Mir Emad (born Emad al-Molk Qazvini Hasani,‎ 1554 - August 15, 1615) is perhaps the most celebrated Persian calligrapher. He was born in Qazvin, Iran. It is believed that the Nastaʿlīq style reached its highest elegance in Mir Emad's works. These are considered amongst the finest specimens of Nastaʿlīq calligraphy and are kept in several museums in the world.

== Early life and education ==
Mir Emad was born in Qazvin, where he had his early education. Mir Emad's family had librarian and accountant positions in the Safavid court. He was trained in calligraphy at first by Isa Rangkar and then Malek Deylami. Later on, Mir Emad moved to Tabriz to study with Mohammad Hossein Tabrizi. Afterward, he traveled to Ottoman Turkey, Baghdad, Halab and Hijaz. He returned to Semnan and worked as a scribe in Shah Abbas's library and later on his court in the capital of Isfahan.

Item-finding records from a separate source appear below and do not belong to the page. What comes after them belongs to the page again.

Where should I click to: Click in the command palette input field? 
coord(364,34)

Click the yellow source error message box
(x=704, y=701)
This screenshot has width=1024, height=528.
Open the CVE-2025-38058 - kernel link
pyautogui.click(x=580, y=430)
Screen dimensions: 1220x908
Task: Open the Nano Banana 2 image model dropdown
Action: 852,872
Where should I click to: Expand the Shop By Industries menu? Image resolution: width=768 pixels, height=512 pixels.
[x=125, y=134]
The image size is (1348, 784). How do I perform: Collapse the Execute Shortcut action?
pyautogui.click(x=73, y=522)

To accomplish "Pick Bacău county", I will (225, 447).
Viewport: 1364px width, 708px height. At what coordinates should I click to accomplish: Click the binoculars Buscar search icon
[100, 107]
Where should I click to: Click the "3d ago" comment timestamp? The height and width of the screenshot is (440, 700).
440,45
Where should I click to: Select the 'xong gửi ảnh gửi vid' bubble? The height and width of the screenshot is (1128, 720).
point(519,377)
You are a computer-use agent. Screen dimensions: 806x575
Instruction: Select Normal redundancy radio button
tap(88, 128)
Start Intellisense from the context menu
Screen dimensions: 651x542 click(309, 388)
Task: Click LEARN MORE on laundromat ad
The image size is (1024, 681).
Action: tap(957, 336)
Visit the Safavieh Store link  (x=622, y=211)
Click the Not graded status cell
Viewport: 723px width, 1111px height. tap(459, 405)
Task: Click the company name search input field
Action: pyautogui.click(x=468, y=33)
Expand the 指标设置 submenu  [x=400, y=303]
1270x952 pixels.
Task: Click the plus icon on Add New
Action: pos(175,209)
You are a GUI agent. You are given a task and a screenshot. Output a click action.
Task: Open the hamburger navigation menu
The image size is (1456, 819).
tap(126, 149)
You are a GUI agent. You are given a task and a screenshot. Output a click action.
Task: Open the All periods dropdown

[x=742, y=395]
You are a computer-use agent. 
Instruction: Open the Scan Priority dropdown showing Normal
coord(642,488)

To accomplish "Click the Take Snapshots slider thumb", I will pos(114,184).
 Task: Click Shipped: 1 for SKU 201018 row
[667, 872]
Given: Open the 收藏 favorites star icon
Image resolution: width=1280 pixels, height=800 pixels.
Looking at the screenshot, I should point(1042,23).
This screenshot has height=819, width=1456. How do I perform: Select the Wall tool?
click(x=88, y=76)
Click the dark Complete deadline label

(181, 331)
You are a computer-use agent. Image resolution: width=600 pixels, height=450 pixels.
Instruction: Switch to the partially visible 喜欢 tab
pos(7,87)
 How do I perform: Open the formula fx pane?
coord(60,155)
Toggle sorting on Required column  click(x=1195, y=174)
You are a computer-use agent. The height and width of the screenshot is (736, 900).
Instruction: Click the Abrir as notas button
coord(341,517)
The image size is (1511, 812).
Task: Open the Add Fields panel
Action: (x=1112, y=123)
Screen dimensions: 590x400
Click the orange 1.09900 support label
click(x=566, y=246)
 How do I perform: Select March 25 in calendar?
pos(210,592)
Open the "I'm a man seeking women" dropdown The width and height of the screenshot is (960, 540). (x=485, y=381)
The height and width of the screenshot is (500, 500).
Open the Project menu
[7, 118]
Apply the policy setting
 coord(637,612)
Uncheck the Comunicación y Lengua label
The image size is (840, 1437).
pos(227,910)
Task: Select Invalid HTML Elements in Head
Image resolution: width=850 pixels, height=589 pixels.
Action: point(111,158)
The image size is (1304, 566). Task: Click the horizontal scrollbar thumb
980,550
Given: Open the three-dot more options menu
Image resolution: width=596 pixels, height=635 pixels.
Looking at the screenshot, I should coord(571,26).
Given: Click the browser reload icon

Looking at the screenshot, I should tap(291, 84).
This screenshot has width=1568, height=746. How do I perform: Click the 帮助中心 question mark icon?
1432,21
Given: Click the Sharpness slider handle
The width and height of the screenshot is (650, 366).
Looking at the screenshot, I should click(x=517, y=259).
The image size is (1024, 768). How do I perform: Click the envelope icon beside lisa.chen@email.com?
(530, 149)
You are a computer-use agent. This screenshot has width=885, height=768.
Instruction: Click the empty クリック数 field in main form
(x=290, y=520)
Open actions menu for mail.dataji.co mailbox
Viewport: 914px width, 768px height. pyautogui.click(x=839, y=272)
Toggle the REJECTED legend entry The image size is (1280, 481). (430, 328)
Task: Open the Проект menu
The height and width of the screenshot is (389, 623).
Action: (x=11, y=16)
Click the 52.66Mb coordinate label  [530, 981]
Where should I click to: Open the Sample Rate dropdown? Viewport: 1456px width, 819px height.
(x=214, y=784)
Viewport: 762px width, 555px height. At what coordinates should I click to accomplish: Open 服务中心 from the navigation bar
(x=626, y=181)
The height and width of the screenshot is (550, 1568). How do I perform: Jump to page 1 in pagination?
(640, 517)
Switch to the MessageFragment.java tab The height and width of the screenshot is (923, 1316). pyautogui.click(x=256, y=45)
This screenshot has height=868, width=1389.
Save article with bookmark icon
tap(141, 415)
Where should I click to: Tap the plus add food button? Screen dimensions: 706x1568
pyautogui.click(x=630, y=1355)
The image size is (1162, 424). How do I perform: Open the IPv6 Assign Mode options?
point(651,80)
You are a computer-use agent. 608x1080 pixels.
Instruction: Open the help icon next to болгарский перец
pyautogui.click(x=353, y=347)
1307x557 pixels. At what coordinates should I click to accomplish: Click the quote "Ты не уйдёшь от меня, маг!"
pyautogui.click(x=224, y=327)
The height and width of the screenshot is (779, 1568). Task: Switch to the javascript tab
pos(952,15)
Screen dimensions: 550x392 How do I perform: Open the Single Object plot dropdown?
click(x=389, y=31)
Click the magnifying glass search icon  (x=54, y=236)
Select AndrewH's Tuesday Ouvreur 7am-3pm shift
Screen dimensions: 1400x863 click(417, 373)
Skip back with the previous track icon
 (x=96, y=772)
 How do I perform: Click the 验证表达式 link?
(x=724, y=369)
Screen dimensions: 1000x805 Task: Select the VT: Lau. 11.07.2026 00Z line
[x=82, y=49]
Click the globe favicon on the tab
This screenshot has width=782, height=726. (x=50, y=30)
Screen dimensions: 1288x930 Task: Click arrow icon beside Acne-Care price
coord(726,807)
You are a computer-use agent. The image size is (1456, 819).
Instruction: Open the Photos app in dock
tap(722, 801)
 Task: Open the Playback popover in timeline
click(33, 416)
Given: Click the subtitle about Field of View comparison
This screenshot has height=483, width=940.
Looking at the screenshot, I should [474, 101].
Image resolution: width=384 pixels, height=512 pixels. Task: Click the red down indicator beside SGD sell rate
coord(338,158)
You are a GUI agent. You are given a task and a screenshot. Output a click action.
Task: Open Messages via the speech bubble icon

== Rivalry with Ali Reza Abbasi ==
In Shah Abbas's court, Mir Emad was not the only calligrapher. Ali Reza Abbasi Tabrizi, another famous calligrapher, was also under the shah's patronage. Ali Reza Abbasi's was also a pupil of Mohammad Hossein Tabrizi (Mir Emad's teacher) and later on became Mir Emad's opponent.

== Death ==
Mir Emad was later accused of being Sunni, a branch of Islam which was not tolerated under the Safavids, and implicitly sentenced to death by Shah Abbas. At night, on his way to Hamam, Mir Emad was assassinated by Masoud Bek Mesgar Qazvini and for several days no one dared to bury his corpse. Finally his pupil, Aboutorab Esfahani, buried him in Maghsoudbeyk mosque. He was not allowed to build a mausoleum for Mir Emad.

== Works and legacy ==
"Adab al-Masq", a dissertation on penmanship, is attributed to Mir Emad. Goharshad, Mir Emad's daughter, was also an adept calligrapher. So was her husband, Mir Mohammad Ali and her sons Mir Rashid, Mir Abd al-Razzaq and Mir Yahya. Mir Emad's son, Mirza Ebrahim, is also known to be a calligrapher. So is Mohammad Amin, Mirza Ebrahim's son.